Renewed attacks on tankers passing through the Strait of Hormuz have undone an earlier rebound in Persian Gulf crude exports, tightening the physical oil market and lifting Brent prices back into the mid-$80s, according to strategists at Goldman Sachs.
Goldman noted that Gulf exports had recovered to more than 80% of their pre-war levels in the two weeks following a memorandum of understanding between the U.S. and Iran. That recovery, however, was short-lived: following the renewed tanker attacks in the strait, exports fell again to below 50% of pre-war levels, amounting to roughly 11 million barrels per day.
The bank's strategists, led by Yulia Zhestkova Grigsby, estimate the market is now short 13.4 million barrels per day of Persian Gulf flows compared with the pre-war baseline. They cautioned that absent near-term de-escalation, such a loss "would likely require greater demand destruction and renewed inventory draws."
Goldman also warned that published flow data may understate the severity of the disruption. Some tankers are known to transit the strait with transponders switched off and only signal again once they are clear, which can mask true volumes. The bank has already revised mid-June Gulf export estimates upward by 1.1 million barrels per day, or 10%, from a month earlier as a result of these adjustments.
Strategists flagged geopolitical escalation as the principal threat to a sustained recovery in Gulf flows, singling out the prospect of further attacks on tankers and energy infrastructure. Drawing on the April U.S. blockade as a precedent, the bank estimated that a newly reinstated blockade of Iranian ports and coastal areas could cut Iranian exports by 1.5-2 million barrels per day.
Production dynamics across the region also play a role in how quickly flows can normalize. Saudi Arabia and the United Arab Emirates, which possess the largest tanker capacity and the highest-quality fields in the Gulf, accounted for most of the early-June rebound in outbound volumes. At the same time, Goldman said other crude production losses relative to February levels may still total around 9 million barrels per day.

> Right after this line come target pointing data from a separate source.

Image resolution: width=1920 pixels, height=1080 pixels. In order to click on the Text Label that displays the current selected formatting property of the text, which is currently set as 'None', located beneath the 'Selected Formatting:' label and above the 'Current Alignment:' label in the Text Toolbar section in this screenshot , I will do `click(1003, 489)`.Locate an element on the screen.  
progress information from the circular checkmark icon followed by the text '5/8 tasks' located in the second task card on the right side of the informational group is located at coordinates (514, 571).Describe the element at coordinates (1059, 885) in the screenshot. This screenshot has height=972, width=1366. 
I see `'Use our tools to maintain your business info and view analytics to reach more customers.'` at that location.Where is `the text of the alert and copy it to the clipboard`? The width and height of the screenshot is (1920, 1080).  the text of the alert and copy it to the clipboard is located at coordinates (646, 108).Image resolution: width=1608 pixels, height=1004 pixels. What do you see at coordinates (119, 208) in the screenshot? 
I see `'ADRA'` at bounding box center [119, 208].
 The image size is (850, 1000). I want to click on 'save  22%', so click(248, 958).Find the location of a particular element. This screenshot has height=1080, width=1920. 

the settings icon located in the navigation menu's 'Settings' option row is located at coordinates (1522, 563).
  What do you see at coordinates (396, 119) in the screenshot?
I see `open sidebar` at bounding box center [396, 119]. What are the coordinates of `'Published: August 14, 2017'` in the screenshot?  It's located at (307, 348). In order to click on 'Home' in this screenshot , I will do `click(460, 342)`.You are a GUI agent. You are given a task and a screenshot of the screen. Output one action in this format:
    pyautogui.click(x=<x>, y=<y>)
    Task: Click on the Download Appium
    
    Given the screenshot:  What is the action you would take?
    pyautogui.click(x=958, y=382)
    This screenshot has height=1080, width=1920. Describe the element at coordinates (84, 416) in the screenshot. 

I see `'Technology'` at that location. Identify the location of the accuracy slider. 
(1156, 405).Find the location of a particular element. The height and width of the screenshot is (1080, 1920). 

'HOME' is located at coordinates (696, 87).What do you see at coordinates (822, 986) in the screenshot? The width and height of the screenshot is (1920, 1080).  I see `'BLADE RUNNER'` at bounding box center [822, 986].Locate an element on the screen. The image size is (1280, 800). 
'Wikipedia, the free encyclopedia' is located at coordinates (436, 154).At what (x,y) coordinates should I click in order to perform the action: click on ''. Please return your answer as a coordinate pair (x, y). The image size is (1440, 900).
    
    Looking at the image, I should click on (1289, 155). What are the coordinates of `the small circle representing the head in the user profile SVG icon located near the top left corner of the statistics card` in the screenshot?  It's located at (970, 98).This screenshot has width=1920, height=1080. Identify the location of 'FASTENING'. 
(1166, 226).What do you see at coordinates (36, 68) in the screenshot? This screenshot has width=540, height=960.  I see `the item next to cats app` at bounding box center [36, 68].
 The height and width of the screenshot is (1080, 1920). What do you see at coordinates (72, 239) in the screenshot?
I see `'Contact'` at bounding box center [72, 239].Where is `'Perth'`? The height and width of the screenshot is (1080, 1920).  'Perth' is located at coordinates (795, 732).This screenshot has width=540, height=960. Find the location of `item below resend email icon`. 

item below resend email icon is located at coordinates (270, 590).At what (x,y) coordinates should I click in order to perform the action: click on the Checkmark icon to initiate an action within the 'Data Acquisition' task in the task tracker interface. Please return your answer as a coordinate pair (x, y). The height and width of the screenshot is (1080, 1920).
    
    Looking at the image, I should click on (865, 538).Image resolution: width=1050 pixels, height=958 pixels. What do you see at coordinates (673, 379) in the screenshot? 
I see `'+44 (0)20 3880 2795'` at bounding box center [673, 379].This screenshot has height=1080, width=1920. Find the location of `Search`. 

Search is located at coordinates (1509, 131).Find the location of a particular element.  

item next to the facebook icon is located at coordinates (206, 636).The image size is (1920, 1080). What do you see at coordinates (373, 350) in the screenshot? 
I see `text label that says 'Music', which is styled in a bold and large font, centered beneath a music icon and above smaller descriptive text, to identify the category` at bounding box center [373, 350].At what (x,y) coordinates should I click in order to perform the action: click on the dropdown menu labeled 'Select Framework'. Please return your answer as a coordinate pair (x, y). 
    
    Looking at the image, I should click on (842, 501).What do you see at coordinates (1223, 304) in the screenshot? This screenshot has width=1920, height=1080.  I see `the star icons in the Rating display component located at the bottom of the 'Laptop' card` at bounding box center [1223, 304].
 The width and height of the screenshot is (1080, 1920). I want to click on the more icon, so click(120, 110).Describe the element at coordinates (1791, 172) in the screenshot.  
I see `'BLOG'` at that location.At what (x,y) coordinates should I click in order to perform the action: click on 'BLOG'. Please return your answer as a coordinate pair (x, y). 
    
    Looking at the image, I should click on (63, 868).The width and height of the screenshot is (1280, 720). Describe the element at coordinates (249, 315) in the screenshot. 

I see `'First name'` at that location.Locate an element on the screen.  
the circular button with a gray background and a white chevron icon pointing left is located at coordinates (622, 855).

On the demand side, Goldman observed that China's crude imports "may have bottomed" after a year-over-year drop of 5 million barrels per day in June, even as imports elsewhere in Asia returned to seasonal norms. The strategists do not see an immediate need for a surge in Chinese purchases because of elevated national stockpiles of 1.9 billion barrels, equivalent to 117 days of demand. Still, they expect imports from China to rise if Middle Eastern producers continue to cut official selling prices for July and August.
Looking to prices, Goldman maintained its long-run Brent forecasts of $80 per barrel for the fourth quarter of 2026 and $75 for 2027, but emphasized that risks in the near term are skewed to the upside. The bank said Brent could climb above $110 per barrel in the fourth quarter if the Gulf export recovery remains stalled. Conversely, prices could decline into the $60s by year-end if production exceeds expectations and demand recovers more slowly than currently assumed.
Context for markets and logistics
The developments underline the sensitivity of global oil balances to disruptions in a narrow maritime chokepoint and the ways in which tanker movements and reporting practices can obscure real-time flows. For shipping, refining and energy market participants, the combination of physical flow shortfalls, inventory dynamics and price uncertainty increases operational and commercial risk in the near term.
Goldman’s analysis ties observed shipping behavior, production capacity shifts and Chinese inventory levels together to quantify how much market tightening is currently being driven by the Strait of Hormuz disruptions. The firm’s scenario-based guidance points to a wide potential range for Brent depending on how flows and demand evolve over the coming months.